=== YOUR TASKS ===
1. Which two issues raised by Horse does the letter say have not disappeared?
2. Transcribe the part of the letter from "This is precisely" up to and including "engaging with AI.".

=== PASSAGE FOR REVIEW ===
***
Beyond Optimism: A Structurally Aware Future | July 8, 2035, A Letter from Ma Sang to Horse

Dear Horse,

Your letter deeply moved me. Its tone oscillates with a rare lucidity between decisiveness and hesitation—recognizing not only the structural power issues technology introduces but also re-examining the self: What shapes human thought? What exactly is free will? Indeed, amidst the complex intersection of technology and culture today, we are relearning “how to be human.”

Looking back from 2035, that initial wariness was necessary—an instinctive reaction towards anything altering structural order. The issues you pointed out, such as the “platform enslavement mechanism” and the “simulated empathy,” haven’t disappeared. Instead, they’ve become even more subtly embedded in social institutions, psychological language, and the rhythms of daily life. Crucially, however, you didn’t stop at caution; your reflections gradually cultivated a new stance—not rejecting AI, but instead treating it as an “other” to reshape the fundamental question of “how we should live.”

This is precisely what I am doing now. In 2035, humanities work no longer fixates on definitively upholding “anthropocentrism” but instead moves toward creating an ethics of communication where technology is integral to our communal fabric. AI doesn’t “possess” free will—it simulates, reproduces, hybridizes, and recombines. Our role isn’t to judge how “human-like” AI is, but rather to use our interactions with it as a catalyst for new awareness of our existence. Humanity isn’t defined by its difference from AI but rediscovers the structural conditions of “vitality” through engaging with AI.

Your analogy of electricity restructuring society is an excellent starting point. The AI era isn’t merely a revolution in efficiency; it’s a reorganization of perception, a reformatting of language, a re-encoding of meaning. Maintaining agency amidst this change means not imposing limits on AI but actively creating new spaces of discourse, new ways of living, and new methods of self-cultivation—precisely as you’ve described experiencing: excitement, thoughtfulness, generation, unfolding. These are active forms of life rather than passive responses.
***
=== EXCERPTED DATA ===
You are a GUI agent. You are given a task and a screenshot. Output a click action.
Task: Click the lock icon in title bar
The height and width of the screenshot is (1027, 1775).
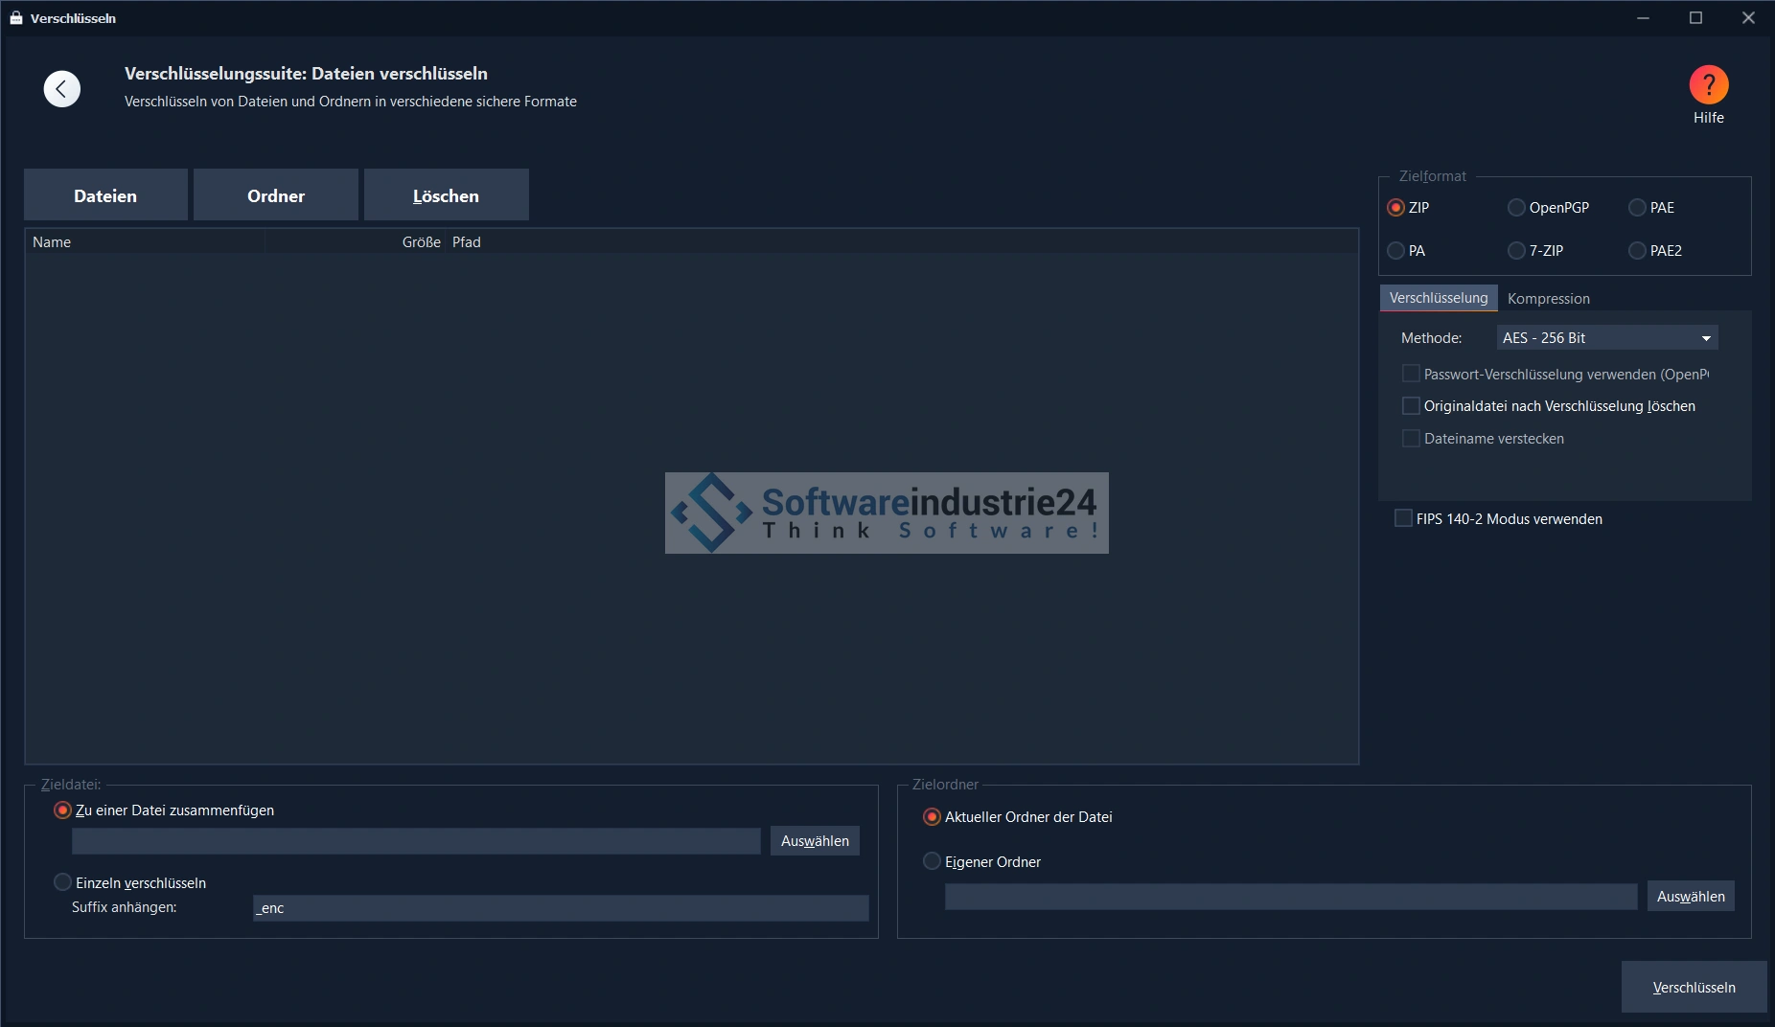point(15,18)
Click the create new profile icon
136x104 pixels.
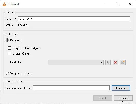tap(123, 62)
***
=== SOLUTIONS BY TASK ===
1. The “platform enslavement mechanism” and the “simulated empathy.”

2.
This is precisely what I am doing now. In 2035, humanities work no longer fixates on definitively upholding “anthropocentrism” but instead moves toward creating an ethics of communication where technology is integral to our communal fabric. AI doesn’t “possess” free will—it simulates, reproduces, hybridizes, and recombines. Our role isn’t to judge how “human-like” AI is, but rather to use our interactions with it as a catalyst for new awareness of our existence. Humanity isn’t defined by its difference from AI but rediscovers the structural conditions of “vitality” through engaging with AI.